Absolutely. This is also a loss for the host countries from which these people have had to flee, often in the most desperate of circumstances.
As well as pop stars and celebrities, it is mostly decent members of the public who have been writing to us, as the hon. Member for Liverpool, Riverside (Mrs Ellman) pointed out. They can conceive of the enormity of what refugees, or people fleeing to safety, have had to go through, and in their droves they have been very supportive.

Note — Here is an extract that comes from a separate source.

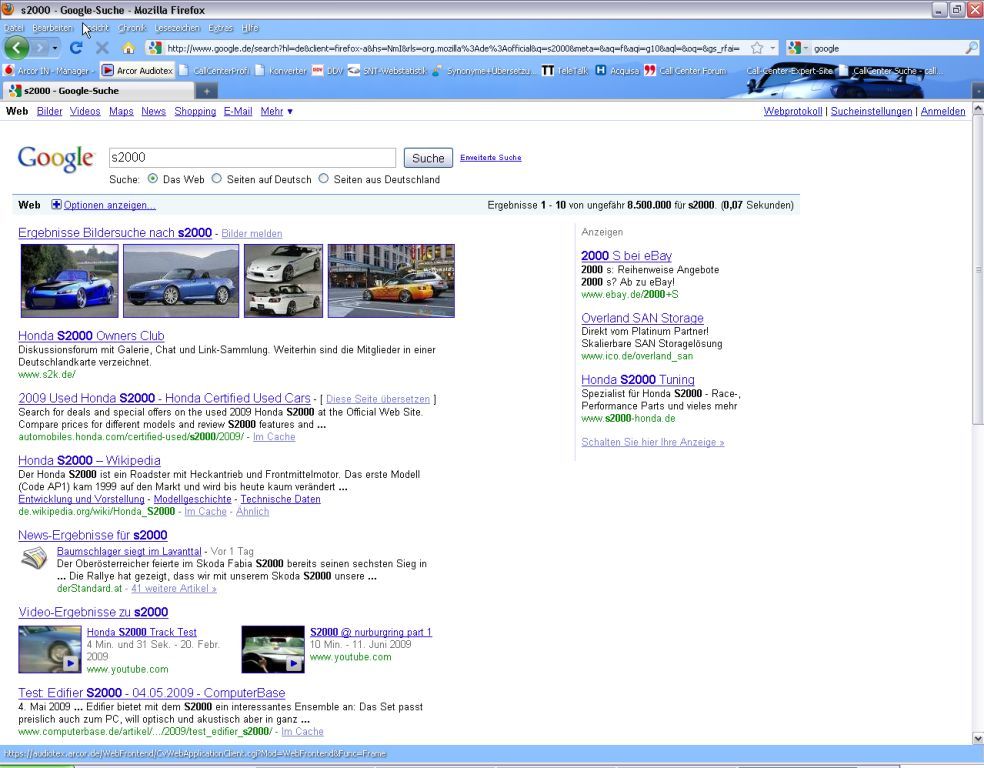
Task: Open the Honda S2000 Owners Club link
Action: click(x=91, y=336)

Often as Members of Parliament, we have to consider issues that require us to put ourselves in the shoes of those whose experiences are dissimilar to our own, which puts our ability to empathise to great test. At first glance, the subject of the Bill may seem as though it is going to ask us to put ourselves to similar lengths. How can we, sat here in this old royal palace in the heart of London, begin to know what it is like to be a refugee who has fled the guns of Assad, crossed dangerous seas with their life in the hands of unscrupulous smugglers and then faced a gruelling, adversarial asylum system? How can we know what it is like to be a 17-year-old from Eritrea who has escaped his homeland because he did not want to end up like his older brother—murdered because he did not want to be forcibly conscripted, indefinitely, into the army? I do not know, but I know that I do not want to know and I certainly do not want many other people to know in future.